Last Updated: Wednesday, 01 October 2014, 14:56 GMT

In Peru, journalist given suspended prison sentence

Publisher Committee to Protect Journalists
Publication Date 10 November 2011
Cite as Committee to Protect Journalists, In Peru, journalist given suspended prison sentence, 10 November 2011, available at: http://www.refworld.org/docid/4ec0efdbc.html [accessed 1 October 2014]
DisclaimerThis is not a UNHCR publication. UNHCR is not responsible for, nor does it necessarily endorse, its content. Any views expressed are solely those of the author or publisher and do not necessarily reflect those of UNHCR, the United Nations or its Member States.

New York, November 10, 2011 – A Peruvian provincial journalist was found guilty of defamation by a regional court on Monday and received a suspended prison sentence and fine for his reports about alleged corruption, news reports said.

Teobaldo Meléndez Fachín, a TV and radio reporter in the town of Yurimaguas in the eastern region of Loreto, was handed a three-year suspended prison sentence and ordered to pay 30,000 soles (US$11,047) in damages for his February 20 report on Juan Daniel Mesía Camus, the mayor of Yurimaguas in Alto Amazonas province, according to news reports. The journalist's story, which criticized Mesía for allegedly misusing a 5.5 million soles (US$2,024,415) government loan, was broadcast by Radio La Ribereña and Ribereñas Noticias TV. Meléndez is now news director and host of "Activa Noticias" on Radio Activa in Yurimaguas.

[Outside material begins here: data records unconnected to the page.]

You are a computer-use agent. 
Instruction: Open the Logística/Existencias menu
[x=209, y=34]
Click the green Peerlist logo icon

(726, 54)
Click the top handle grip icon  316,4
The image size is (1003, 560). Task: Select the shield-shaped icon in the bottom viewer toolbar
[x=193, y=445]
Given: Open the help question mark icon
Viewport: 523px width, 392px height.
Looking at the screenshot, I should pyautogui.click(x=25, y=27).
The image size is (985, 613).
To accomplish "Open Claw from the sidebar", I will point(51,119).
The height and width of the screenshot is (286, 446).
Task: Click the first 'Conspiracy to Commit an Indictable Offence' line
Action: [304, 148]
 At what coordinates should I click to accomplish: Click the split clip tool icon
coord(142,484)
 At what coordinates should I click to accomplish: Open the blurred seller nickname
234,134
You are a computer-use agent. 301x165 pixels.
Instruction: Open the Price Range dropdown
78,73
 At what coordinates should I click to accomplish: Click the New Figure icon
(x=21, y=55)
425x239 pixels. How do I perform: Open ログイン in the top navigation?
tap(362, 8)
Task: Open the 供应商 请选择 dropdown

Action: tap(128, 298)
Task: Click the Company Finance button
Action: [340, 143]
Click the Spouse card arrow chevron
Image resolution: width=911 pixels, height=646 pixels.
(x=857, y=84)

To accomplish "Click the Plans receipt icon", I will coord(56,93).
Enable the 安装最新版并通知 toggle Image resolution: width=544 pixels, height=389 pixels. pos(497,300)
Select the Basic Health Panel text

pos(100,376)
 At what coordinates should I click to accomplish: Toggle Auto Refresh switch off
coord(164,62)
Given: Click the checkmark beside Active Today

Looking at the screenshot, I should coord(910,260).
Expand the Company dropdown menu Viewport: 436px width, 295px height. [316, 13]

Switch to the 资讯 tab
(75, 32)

On July 21, Congress approved changes in the penal code that eliminate jail terms for defamation while increasing fines and community service as sanctions. But the bill awaits the signature of Humala, who assumed office that same month.

"We condemn the conviction of Teobaldo Meléndez Fachín," said Carlos Lauría, CPJ's senior program coordinator for the Americas. "Journalists should not receive criminal sentences for critical reporting. We call on President Ollanta Humala to work with Congress to eliminate prison penalties for defamation and ultimately decriminalize libel and slander entirely."

In the report, Meléndez alleged that Mesía used the loan for public works projects that benefited his own political allies even though, under Peruvian law, the money should have gone to projects agreed upon with local residents following public hearings.

Mesía said the reports were wrong and filed a complaint in July, saying Meléndez had damaged his reputation. The journalist told CPJ that he stuck by his reporting and would appeal the sentence as he had no way to pay the fine because he earns only 1,500 soles (US$552) per month and must support his wife and three children.

Provincial journalists in Peru have been repeatedly targeted with criminal defamation complaints for reporting on local corruption. In August, CPJ wrote a letter to Peruvian President Ollanta Humala asking him to sign the July bill that eliminates prison terms for defamation. CPJ called the bill an important first step in dismantling archaic criminal defamation laws that are being used by public officials to silence critical reporters.